» THE REQUEST
Copy the following rows verbatim, line by line.

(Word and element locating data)
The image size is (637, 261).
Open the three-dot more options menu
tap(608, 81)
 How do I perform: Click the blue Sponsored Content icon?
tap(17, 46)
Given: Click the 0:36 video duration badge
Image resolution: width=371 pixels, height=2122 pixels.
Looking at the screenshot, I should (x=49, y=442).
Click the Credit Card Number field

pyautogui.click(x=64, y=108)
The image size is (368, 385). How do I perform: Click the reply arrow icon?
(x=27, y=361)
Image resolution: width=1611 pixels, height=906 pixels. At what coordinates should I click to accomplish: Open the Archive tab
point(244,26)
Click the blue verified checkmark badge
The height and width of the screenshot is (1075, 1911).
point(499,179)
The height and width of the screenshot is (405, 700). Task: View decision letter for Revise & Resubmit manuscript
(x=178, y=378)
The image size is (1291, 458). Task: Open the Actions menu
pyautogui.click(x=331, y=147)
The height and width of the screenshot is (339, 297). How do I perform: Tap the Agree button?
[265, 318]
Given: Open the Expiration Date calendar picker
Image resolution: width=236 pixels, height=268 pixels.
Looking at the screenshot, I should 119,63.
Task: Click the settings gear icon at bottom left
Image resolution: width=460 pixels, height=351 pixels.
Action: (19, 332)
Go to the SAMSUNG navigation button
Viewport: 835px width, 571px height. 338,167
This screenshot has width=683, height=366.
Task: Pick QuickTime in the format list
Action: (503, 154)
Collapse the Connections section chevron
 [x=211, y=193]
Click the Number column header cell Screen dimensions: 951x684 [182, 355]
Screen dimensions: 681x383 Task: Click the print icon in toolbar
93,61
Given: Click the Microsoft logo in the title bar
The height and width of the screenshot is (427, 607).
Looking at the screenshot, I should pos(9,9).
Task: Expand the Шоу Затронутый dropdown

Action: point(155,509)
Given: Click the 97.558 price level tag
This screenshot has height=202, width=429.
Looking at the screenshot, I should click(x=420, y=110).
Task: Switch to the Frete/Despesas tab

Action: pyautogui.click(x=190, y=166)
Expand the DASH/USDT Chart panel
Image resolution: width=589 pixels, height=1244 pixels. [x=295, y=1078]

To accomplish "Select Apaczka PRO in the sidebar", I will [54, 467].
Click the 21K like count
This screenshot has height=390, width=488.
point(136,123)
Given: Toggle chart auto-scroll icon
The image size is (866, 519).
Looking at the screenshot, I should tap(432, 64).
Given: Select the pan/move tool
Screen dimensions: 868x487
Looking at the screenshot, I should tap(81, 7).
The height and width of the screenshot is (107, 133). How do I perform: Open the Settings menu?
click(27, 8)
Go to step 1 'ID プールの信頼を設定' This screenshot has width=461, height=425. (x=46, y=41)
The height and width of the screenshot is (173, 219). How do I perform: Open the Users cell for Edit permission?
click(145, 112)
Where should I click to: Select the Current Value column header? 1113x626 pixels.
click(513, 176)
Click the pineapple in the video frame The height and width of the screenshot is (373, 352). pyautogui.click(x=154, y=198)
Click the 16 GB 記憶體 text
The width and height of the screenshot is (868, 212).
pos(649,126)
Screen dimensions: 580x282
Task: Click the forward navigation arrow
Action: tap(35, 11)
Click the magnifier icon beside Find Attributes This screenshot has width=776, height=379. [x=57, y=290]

» TASK SOLUTION
The image size is (637, 261).
Open the three-dot more options menu
tap(608, 81)
 How do I perform: Click the blue Sponsored Content icon?
tap(17, 46)
Given: Click the 0:36 video duration badge
Image resolution: width=371 pixels, height=2122 pixels.
Looking at the screenshot, I should (x=49, y=442).
Click the Credit Card Number field

pyautogui.click(x=64, y=108)
The image size is (368, 385). How do I perform: Click the reply arrow icon?
(x=27, y=361)
Image resolution: width=1611 pixels, height=906 pixels. At what coordinates should I click to accomplish: Open the Archive tab
point(244,26)
Click the blue verified checkmark badge
The height and width of the screenshot is (1075, 1911).
point(499,179)
The height and width of the screenshot is (405, 700). Task: View decision letter for Revise & Resubmit manuscript
(x=178, y=378)
The image size is (1291, 458). Task: Open the Actions menu
pyautogui.click(x=331, y=147)
The height and width of the screenshot is (339, 297). How do I perform: Tap the Agree button?
[265, 318]
Given: Open the Expiration Date calendar picker
Image resolution: width=236 pixels, height=268 pixels.
Looking at the screenshot, I should 119,63.
Task: Click the settings gear icon at bottom left
Image resolution: width=460 pixels, height=351 pixels.
Action: (19, 332)
Go to the SAMSUNG navigation button
Viewport: 835px width, 571px height. 338,167
This screenshot has width=683, height=366.
Task: Pick QuickTime in the format list
Action: (503, 154)
Collapse the Connections section chevron
 [x=211, y=193]
Click the Number column header cell Screen dimensions: 951x684 [182, 355]
Screen dimensions: 681x383 Task: Click the print icon in toolbar
93,61
Given: Click the Microsoft logo in the title bar
The height and width of the screenshot is (427, 607).
Looking at the screenshot, I should pos(9,9).
Task: Expand the Шоу Затронутый dropdown

Action: point(155,509)
Given: Click the 97.558 price level tag
This screenshot has height=202, width=429.
Looking at the screenshot, I should click(x=420, y=110).
Task: Switch to the Frete/Despesas tab

Action: pyautogui.click(x=190, y=166)
Expand the DASH/USDT Chart panel
Image resolution: width=589 pixels, height=1244 pixels. [x=295, y=1078]

To accomplish "Select Apaczka PRO in the sidebar", I will [54, 467].
Click the 21K like count
This screenshot has height=390, width=488.
point(136,123)
Given: Toggle chart auto-scroll icon
The image size is (866, 519).
Looking at the screenshot, I should tap(432, 64).
Given: Select the pan/move tool
Screen dimensions: 868x487
Looking at the screenshot, I should tap(81, 7).
The height and width of the screenshot is (107, 133). How do I perform: Open the Settings menu?
click(27, 8)
Go to step 1 'ID プールの信頼を設定' This screenshot has width=461, height=425. (x=46, y=41)
The height and width of the screenshot is (173, 219). How do I perform: Open the Users cell for Edit permission?
click(145, 112)
Where should I click to: Select the Current Value column header? 1113x626 pixels.
click(513, 176)
Click the pineapple in the video frame The height and width of the screenshot is (373, 352). pyautogui.click(x=154, y=198)
Click the 16 GB 記憶體 text
The width and height of the screenshot is (868, 212).
pos(649,126)
Screen dimensions: 580x282
Task: Click the forward navigation arrow
Action: tap(35, 11)
Click the magnifier icon beside Find Attributes This screenshot has width=776, height=379. [x=57, y=290]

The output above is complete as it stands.